ASSIGNMENT »
Among the records below, find each line bearing the word "رؤية" and copy it.

(Saved data entries)
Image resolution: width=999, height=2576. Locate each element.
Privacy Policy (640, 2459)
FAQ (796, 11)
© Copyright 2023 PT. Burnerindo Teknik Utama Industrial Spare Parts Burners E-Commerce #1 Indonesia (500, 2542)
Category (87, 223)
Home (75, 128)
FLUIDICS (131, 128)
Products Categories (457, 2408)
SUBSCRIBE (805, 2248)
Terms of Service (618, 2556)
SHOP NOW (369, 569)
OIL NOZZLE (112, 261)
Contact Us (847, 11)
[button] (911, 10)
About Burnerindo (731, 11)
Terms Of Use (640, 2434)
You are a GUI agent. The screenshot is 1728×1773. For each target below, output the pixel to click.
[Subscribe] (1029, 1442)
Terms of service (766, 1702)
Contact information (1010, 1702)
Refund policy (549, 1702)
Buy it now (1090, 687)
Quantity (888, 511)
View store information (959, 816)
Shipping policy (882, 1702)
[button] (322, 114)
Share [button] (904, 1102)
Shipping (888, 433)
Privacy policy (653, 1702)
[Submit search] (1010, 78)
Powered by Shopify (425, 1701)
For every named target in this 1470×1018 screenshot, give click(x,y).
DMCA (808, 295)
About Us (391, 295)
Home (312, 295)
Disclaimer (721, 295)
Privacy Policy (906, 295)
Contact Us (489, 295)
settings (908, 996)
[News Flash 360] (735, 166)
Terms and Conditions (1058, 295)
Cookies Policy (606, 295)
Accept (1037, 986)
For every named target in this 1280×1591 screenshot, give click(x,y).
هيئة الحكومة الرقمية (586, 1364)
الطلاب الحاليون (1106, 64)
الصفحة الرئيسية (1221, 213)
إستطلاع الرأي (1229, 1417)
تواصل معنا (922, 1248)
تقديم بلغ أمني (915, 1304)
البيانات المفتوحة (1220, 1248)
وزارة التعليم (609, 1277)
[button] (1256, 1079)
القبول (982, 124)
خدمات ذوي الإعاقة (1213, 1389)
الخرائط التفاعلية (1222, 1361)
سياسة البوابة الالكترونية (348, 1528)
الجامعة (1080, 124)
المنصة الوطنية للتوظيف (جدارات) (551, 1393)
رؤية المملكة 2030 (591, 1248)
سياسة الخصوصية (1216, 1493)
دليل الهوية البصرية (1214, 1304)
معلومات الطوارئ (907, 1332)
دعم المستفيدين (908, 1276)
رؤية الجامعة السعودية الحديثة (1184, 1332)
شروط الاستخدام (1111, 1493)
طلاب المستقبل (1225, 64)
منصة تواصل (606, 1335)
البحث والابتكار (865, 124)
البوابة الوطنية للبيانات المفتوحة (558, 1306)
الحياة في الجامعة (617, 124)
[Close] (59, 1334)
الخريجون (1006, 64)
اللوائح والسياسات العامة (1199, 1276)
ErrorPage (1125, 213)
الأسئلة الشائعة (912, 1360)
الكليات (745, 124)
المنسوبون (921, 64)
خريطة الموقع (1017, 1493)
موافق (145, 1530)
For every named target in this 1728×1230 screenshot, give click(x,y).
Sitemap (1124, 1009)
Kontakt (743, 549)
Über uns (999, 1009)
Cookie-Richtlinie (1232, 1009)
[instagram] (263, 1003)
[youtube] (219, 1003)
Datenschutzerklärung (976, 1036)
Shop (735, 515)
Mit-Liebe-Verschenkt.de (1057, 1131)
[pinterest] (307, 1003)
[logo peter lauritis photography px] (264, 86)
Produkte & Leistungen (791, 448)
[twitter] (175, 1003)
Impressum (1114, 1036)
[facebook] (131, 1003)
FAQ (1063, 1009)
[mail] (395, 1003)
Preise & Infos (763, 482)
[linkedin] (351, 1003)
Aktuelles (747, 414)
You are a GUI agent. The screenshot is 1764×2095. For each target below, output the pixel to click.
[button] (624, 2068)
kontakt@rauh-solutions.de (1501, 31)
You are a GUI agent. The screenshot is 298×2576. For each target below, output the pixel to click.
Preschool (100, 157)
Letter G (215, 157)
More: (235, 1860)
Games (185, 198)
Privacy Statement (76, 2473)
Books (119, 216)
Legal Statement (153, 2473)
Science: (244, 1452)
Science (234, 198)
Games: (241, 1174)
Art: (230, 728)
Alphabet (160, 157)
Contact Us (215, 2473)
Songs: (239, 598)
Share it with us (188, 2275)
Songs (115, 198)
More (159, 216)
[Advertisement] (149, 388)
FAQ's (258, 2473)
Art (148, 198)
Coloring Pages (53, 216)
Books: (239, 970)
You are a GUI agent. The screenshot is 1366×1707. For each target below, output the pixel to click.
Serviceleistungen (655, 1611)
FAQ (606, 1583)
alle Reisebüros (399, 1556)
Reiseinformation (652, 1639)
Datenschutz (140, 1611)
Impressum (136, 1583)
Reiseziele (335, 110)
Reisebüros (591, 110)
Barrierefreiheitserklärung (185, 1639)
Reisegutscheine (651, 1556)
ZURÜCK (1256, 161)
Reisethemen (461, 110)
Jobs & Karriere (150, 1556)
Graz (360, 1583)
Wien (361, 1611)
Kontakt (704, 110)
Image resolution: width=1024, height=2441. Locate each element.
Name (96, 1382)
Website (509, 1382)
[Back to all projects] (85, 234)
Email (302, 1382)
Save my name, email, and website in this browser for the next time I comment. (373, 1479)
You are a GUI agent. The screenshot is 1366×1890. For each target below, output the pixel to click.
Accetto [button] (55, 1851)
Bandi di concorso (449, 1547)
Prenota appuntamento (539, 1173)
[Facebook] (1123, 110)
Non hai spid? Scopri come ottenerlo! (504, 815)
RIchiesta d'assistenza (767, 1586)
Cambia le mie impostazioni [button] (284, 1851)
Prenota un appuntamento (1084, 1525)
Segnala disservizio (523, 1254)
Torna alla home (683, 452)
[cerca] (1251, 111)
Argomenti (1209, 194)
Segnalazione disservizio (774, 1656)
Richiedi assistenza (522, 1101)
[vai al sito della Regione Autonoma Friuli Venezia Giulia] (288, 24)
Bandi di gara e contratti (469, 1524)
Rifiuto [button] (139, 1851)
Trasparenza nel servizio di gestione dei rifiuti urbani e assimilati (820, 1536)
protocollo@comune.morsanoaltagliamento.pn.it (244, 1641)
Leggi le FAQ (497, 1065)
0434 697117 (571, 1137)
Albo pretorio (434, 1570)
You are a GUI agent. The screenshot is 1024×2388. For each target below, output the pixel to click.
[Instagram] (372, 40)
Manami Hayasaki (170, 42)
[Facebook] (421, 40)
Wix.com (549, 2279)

RESULT FOR THIS TASK »
رؤية المملكة 2030 (591, 1248)
رؤية الجامعة السعودية الحديثة (1184, 1332)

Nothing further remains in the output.